Section 145(b) of the DGCL provides, in general, that a corporation may indemnify any person who was or is a party or is threatened to be made a party to any threatened, pending or completed action or suit by or in the right of the corporation to procure a judgment in its favor because the person is or was a director, officer, employee or agent of the corporation, or is or was serving at the request of the corporation as a director, officer, employee or agent of another corporation, partnership, joint venture, trust or other enterprise, against expenses (including attorneys’ fees) actually and reasonably incurred by the person in connection with the defense or settlement of such action or suit if he or she acted in good faith and in a manner he or she reasonably believed to be in or not opposed to the best interests of the corporation, except that no indemnification shall be made with respect to any claim, issue or matter as to which he or she shall have been adjudged to be liable to the corporation unless and only to the extent that the adjudicating court determines that, despite the adjudication of liability but in view of all of the circumstances of the case, he or she is fairly and reasonably entitled to indemnity for such expenses which the adjudicating court shall deem proper.
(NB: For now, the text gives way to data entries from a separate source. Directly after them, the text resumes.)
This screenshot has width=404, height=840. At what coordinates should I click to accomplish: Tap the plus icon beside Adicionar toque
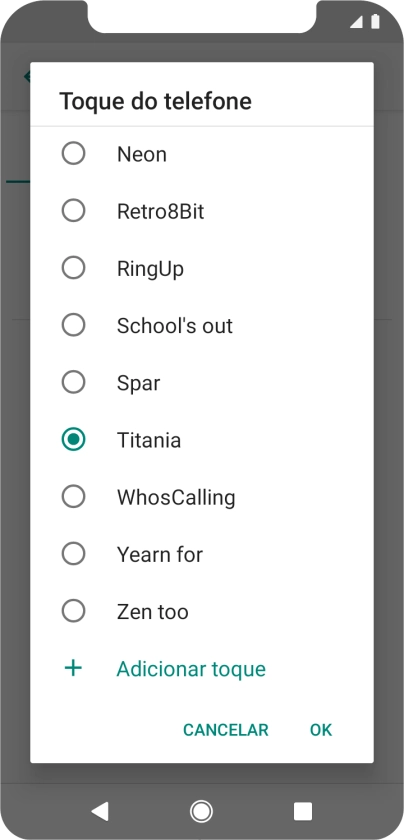[73, 668]
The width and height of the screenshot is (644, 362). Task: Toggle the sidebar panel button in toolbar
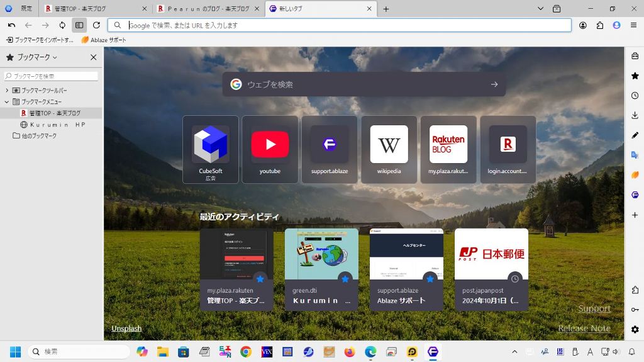click(79, 25)
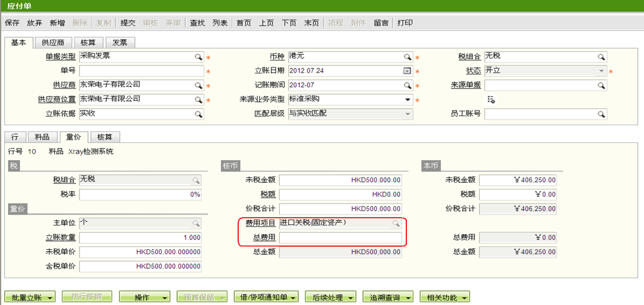
Task: Click the 单号 text field
Action: 142,71
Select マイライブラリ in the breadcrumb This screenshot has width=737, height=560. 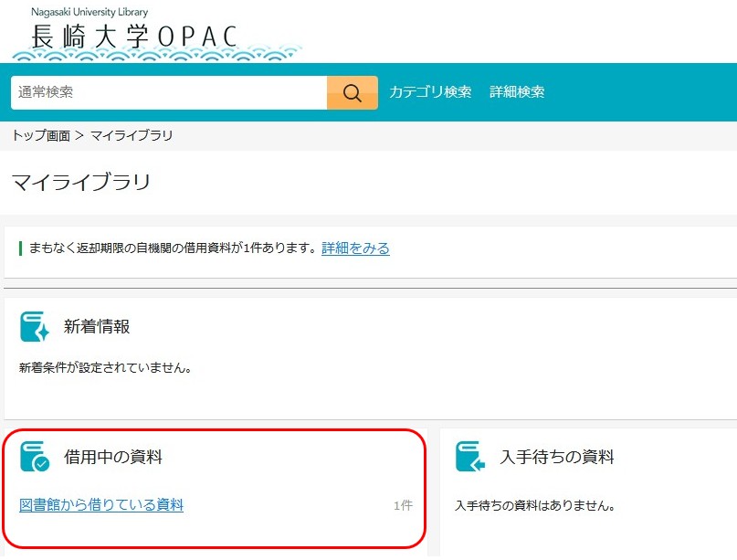(x=132, y=135)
Section 145(g) of the DGCL provides, in general, that a corporation may purchase and maintain insurance on behalf of any person who is or was a director, officer, employee or agent of the corporation, or is or was serving at the request of the corporation as a director, officer, employee or agent of another corporation, partnership, joint venture, trust or other enterprise against any liability asserted against such person and incurred by such person in any such capacity, or arising out of his or her status as such, whether or not the corporation would have the power to indemnify the person against such liability under Section 145 of the DGCL.
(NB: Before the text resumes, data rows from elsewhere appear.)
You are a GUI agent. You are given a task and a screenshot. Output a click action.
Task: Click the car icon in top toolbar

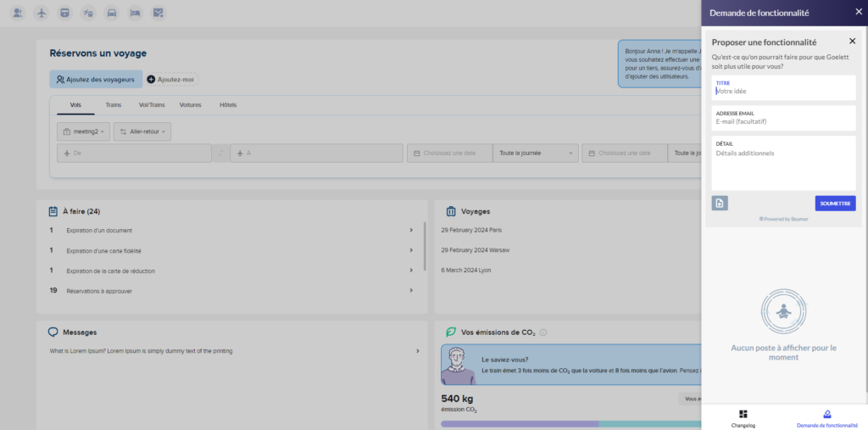[x=112, y=13]
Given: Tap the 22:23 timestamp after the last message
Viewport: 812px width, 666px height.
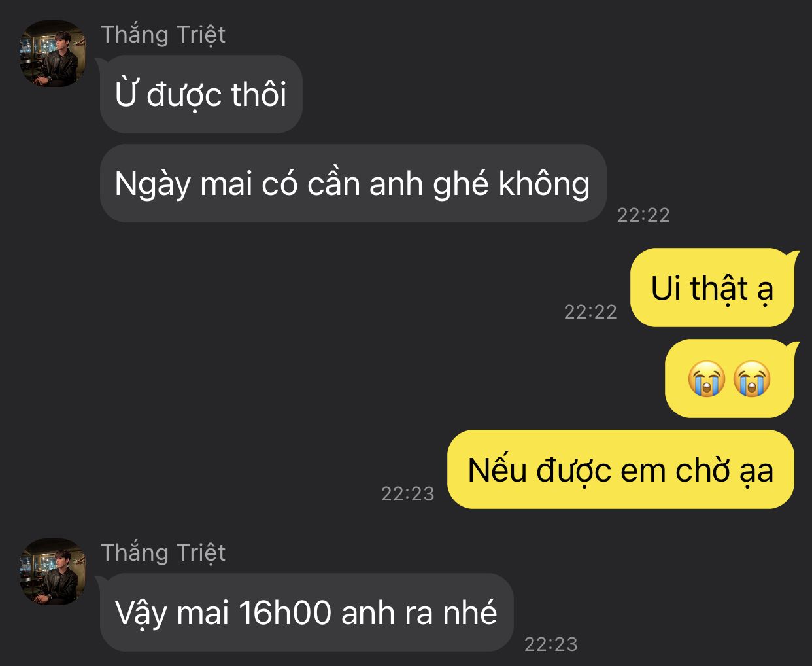Looking at the screenshot, I should tap(550, 644).
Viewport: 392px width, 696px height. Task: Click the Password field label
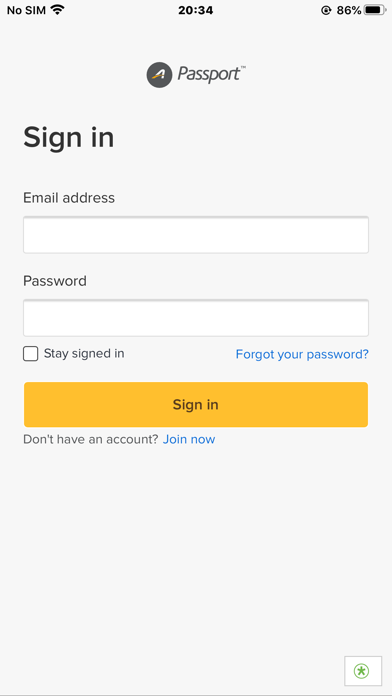point(55,281)
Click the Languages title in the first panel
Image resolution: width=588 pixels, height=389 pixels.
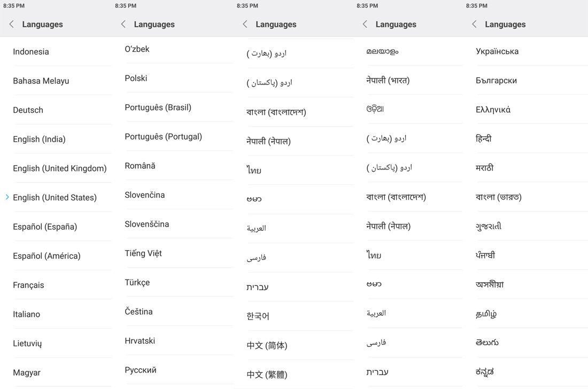click(42, 24)
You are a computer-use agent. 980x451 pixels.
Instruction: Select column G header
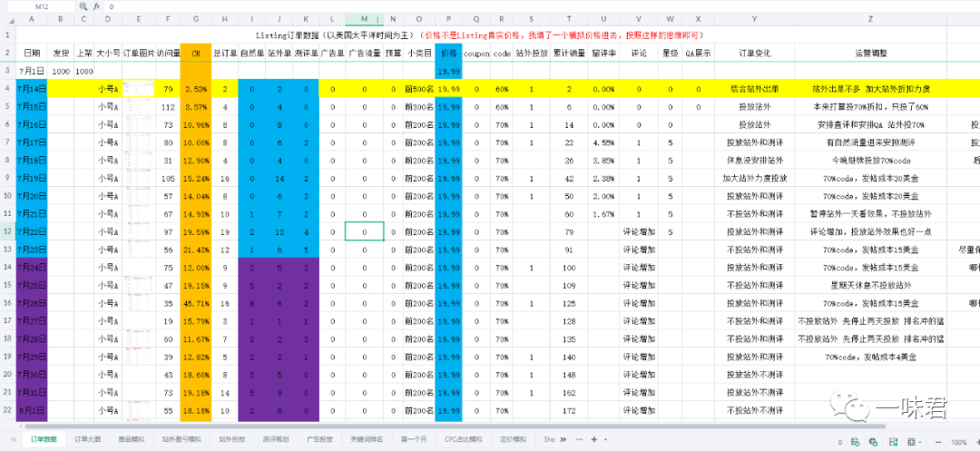coord(196,18)
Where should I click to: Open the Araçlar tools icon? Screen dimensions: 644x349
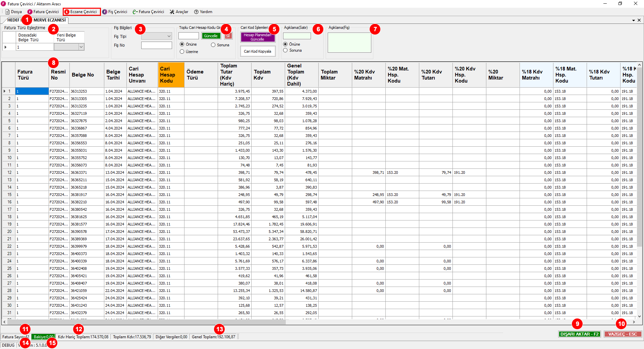point(172,12)
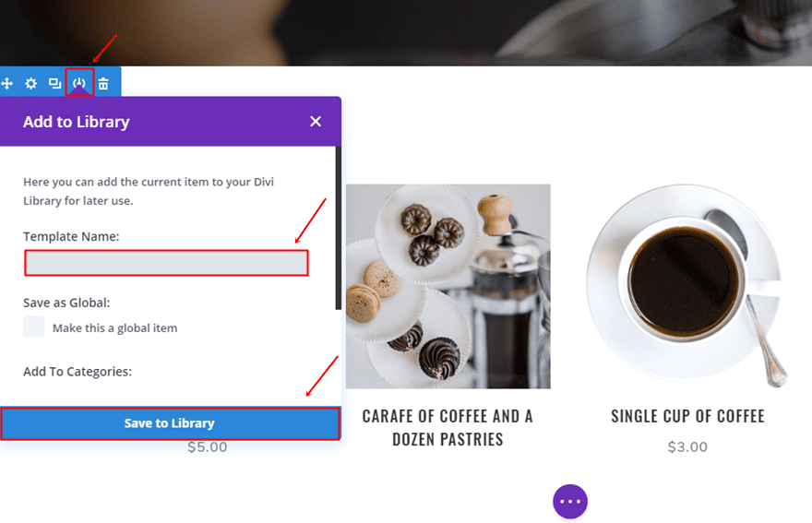Enable the global item checkbox
This screenshot has height=523, width=812.
(34, 327)
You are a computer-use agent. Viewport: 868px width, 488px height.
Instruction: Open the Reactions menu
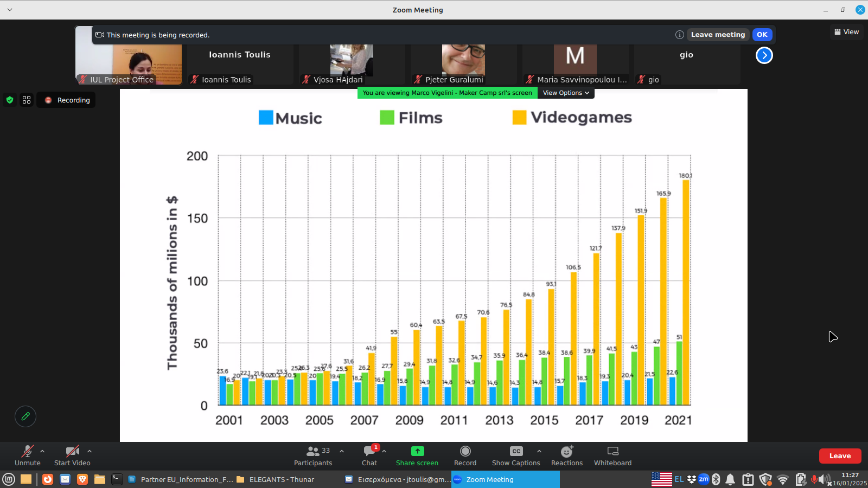click(567, 455)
The Registrant’s amended and restated certificate of incorporation provides that no director of the Registrant shall be personally liable to the Registrant or its stockholders for monetary damages for any breach of fiduciary duty as a director, except for liability (1) for any breach of the director’s duty of loyalty to the Registrant or its stockholders, (2) for acts or omissions not in good faith or which involve intentional misconduct or a knowing violation of law, (3) in respect of unlawful dividend payments or stock redemptions or repurchases or other distributions pursuant to Section 174 of the DGCL, or (4) for any transaction from which the director derived an improper personal benefit. In addition, the Registrant’s charter provides that if the DGCL is amended to authorize the further elimination or limitation of the liability of directors, then the liability of a director of the Registrant shall be eliminated or limited to the fullest extent permitted by the DGCL, as so amended.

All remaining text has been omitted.